** Opening Source records block **
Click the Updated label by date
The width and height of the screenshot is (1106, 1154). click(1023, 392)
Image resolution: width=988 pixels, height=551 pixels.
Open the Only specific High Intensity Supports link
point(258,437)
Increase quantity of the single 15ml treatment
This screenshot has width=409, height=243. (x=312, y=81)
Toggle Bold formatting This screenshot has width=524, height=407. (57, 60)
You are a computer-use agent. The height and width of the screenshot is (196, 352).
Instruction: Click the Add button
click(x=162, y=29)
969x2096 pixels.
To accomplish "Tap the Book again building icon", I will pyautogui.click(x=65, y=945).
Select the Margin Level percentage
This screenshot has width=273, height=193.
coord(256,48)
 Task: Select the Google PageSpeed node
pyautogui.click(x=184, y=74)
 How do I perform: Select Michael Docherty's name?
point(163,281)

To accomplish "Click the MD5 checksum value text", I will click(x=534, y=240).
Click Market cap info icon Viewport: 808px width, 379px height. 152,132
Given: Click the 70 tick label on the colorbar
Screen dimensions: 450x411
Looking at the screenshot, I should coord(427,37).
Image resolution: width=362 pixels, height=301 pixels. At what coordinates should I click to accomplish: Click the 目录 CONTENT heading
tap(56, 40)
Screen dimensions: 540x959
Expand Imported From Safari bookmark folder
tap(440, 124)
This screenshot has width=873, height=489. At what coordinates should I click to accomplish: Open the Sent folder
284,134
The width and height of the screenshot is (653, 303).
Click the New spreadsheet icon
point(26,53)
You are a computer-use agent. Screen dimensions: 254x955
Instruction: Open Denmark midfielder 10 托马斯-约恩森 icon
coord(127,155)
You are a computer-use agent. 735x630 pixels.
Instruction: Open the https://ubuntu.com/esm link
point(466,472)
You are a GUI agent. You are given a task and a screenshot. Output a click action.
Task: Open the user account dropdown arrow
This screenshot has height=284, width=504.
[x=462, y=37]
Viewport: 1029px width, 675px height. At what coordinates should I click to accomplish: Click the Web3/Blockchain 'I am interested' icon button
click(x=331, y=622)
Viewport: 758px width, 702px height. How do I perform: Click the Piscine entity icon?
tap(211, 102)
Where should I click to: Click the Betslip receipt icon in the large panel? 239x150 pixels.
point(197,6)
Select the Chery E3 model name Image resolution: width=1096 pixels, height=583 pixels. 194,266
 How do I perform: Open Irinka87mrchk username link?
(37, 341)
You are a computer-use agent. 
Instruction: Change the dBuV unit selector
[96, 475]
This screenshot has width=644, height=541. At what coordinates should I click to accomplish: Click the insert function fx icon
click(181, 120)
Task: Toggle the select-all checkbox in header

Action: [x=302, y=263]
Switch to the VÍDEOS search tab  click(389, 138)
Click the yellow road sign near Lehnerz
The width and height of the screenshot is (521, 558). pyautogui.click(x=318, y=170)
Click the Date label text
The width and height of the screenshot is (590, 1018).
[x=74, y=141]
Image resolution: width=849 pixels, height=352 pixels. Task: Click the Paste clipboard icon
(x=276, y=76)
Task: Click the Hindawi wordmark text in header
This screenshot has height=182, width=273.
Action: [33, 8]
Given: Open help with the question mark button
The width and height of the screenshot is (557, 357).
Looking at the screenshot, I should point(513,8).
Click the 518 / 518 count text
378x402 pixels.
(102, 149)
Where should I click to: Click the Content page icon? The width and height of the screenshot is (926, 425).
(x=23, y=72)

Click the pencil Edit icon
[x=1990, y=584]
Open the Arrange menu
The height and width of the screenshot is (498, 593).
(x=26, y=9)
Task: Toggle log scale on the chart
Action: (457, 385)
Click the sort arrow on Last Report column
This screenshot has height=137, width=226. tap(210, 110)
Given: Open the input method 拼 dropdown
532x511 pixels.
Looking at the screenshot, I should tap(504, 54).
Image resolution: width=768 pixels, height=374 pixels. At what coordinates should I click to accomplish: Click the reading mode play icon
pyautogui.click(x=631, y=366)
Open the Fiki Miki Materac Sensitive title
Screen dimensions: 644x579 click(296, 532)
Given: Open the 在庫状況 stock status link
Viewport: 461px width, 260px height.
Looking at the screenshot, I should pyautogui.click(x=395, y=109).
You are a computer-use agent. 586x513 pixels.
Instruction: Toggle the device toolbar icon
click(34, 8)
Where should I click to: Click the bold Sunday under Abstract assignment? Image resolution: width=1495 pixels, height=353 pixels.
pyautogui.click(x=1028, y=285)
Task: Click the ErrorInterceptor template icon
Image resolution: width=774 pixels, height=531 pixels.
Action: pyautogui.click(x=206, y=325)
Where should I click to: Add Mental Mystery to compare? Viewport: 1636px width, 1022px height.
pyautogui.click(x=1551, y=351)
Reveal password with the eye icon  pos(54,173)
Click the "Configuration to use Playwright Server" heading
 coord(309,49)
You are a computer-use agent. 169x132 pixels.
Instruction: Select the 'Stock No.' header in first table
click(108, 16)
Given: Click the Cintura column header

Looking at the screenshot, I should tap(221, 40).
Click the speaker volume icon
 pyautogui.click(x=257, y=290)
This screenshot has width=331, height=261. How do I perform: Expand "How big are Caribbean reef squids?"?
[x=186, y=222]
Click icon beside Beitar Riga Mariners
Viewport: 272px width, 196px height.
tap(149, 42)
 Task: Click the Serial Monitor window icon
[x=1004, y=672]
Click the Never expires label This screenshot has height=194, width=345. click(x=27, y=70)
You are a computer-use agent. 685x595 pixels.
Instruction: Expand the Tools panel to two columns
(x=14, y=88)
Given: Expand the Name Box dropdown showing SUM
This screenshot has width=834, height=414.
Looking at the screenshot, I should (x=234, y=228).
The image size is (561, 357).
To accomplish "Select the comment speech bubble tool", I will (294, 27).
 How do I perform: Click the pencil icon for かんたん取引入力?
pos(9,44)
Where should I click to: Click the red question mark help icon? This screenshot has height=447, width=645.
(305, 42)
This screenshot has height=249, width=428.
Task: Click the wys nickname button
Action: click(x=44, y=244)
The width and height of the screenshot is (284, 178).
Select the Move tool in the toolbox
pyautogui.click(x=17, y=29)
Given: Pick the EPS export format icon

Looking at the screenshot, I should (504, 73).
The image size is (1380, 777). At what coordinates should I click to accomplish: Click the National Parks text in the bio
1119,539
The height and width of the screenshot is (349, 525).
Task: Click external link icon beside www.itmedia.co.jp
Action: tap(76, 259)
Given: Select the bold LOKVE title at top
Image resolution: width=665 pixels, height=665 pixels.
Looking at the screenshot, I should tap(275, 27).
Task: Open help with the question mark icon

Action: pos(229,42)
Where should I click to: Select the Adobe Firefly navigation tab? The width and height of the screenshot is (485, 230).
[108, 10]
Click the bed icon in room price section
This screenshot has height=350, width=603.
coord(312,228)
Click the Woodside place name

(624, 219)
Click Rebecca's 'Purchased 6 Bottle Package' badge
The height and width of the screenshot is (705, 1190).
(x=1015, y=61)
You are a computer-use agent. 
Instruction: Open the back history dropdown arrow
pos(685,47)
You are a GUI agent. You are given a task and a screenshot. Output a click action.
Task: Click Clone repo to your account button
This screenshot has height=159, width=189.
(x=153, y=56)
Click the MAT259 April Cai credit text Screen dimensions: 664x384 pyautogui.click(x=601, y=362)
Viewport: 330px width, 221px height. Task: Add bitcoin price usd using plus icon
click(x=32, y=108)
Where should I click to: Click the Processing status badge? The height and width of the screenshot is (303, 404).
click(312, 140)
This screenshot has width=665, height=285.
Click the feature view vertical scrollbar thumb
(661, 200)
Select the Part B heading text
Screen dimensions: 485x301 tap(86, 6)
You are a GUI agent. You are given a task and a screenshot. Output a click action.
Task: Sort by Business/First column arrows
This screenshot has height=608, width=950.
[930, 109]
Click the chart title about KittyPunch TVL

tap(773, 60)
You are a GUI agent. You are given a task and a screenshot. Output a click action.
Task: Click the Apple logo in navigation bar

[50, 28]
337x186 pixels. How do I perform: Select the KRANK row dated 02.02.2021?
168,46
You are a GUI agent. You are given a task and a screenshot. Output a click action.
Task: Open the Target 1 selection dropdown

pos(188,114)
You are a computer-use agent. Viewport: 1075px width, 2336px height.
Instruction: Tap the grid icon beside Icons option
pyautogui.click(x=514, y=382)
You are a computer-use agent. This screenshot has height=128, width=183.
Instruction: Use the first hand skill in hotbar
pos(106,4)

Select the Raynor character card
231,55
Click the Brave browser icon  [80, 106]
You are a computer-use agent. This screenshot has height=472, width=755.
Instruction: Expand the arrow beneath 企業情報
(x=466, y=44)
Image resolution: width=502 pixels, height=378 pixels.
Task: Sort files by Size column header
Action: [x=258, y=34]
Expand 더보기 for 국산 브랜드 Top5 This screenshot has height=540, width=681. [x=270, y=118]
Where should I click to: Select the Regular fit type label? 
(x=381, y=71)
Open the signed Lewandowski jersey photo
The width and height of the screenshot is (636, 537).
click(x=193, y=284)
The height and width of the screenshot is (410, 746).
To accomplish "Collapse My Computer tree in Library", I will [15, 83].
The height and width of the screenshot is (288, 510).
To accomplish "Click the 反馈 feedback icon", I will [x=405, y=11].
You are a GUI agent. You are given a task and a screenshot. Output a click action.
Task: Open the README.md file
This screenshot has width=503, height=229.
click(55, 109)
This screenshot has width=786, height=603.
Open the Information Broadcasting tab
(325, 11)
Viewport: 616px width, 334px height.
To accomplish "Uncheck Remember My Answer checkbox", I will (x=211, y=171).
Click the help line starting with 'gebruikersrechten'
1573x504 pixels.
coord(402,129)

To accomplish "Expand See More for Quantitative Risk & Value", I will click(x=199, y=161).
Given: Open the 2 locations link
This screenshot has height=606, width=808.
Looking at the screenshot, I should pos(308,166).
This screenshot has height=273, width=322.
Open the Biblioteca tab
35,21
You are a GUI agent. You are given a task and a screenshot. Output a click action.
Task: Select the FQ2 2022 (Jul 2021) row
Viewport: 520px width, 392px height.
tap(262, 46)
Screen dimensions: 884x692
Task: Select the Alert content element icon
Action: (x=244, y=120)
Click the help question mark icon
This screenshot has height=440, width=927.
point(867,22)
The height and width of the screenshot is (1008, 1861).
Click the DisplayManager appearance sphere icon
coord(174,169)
** Closing Source records block **
[Task] Look back at the entries above and repeat, unchanged, every line from the line holding "Task: Click Clone repo to your account button" through the line holding "Click the MAT259".

[Written response]
Task: Click Clone repo to your account button
This screenshot has height=159, width=189.
(x=153, y=56)
Click the MAT259 April Cai credit text Screen dimensions: 664x384 pyautogui.click(x=601, y=362)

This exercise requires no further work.